Fino ad allora, la carriera professionistica di Claudio, che era passato nel '78 nell'elite all'interno della Zonca-Santini, aveva raccolto davvero poco: il Trofeo Branzi nel '78 e il Giro del Friuli nell'80. Solo in quella estate così calda era tornato ad essere un vincente. Prima di guadagnarsi l'azzurro, infatti, aveva rivinto il Giro del Friuli, la Cronoscalata di Frasassi e il Circuito di Bergamo. Il Montjuich però, lo rilanciò e, di lì, la sua carriera cominciò a ricrescere in tutto.
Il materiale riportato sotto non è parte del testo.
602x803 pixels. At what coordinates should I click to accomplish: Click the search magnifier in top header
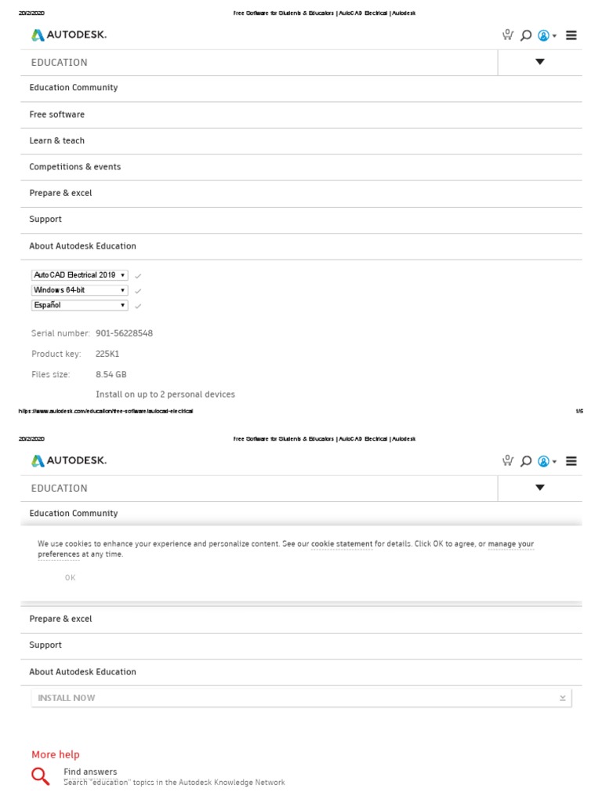526,35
Nel 1985, passò alla Supermercati Brianzoli, tenendo il ruolo di corridore d'evidenza fino all'ultimo dei suoi giorni agonistici sulla bici. Fu Campione d'Italia per due anni consecutivi, vincendo il Giro del Veneto '85 e il Giro della Toscana '86, vincendo il Giro dell'Umbria, quello di Romagna e il Gran Premio di Camaiore. Si comportò benissimo anche ai Mondiali '85-86 e, sempre nel 1986, chiuse 5° il Giro d'Italia. Vinse poi Giro del Trentino del '87, arricchito da una tappa e la Coppa Sabatini nel '88. Come detto a fine carriera è diventato team manager. Nel '90, guidò la Chateau d'Ax del grande Bugno, divenuta poi Gatorade e Polti. Nel 1995 è stato direttore organizzativo dell'Agsc (Associazione Gruppi Sportivi Ciclismo) e nel 1997 ritornò sull'ammiraglia con la Saeco. Indi alla a Lampre-Caffita nel 2005, dal 2006 al 2009 è stato direttore sportivo del Team Barloworld; nel 2012 è infine entrato nello staff tecnico della Colombia-Coldeportes, formazione Professional Continental.
In carriera ha partecipato a 12 Giri d'Italia (1978: 30º - 1979: 28º - 1981: 34º - 1981: 67º - 1982: 60º - 1983: 109º - 1984: 97º - 1985: ritirato 17a tappa - 1986: 5º - 1987: ritirato 2a tappa - 1988: 54º - 1989: 95º); un Tour de France (1987: ritirato 11a tappa) una Vuelta di Spagna (1985: 54º) 4 Campionati del Mondo (San Cristóbal 1977 Dilettanti: vincitore - Barcellona 1984: 2º - Giavera del Montello 1985: 11º - Colorado Springs 1986: 53º).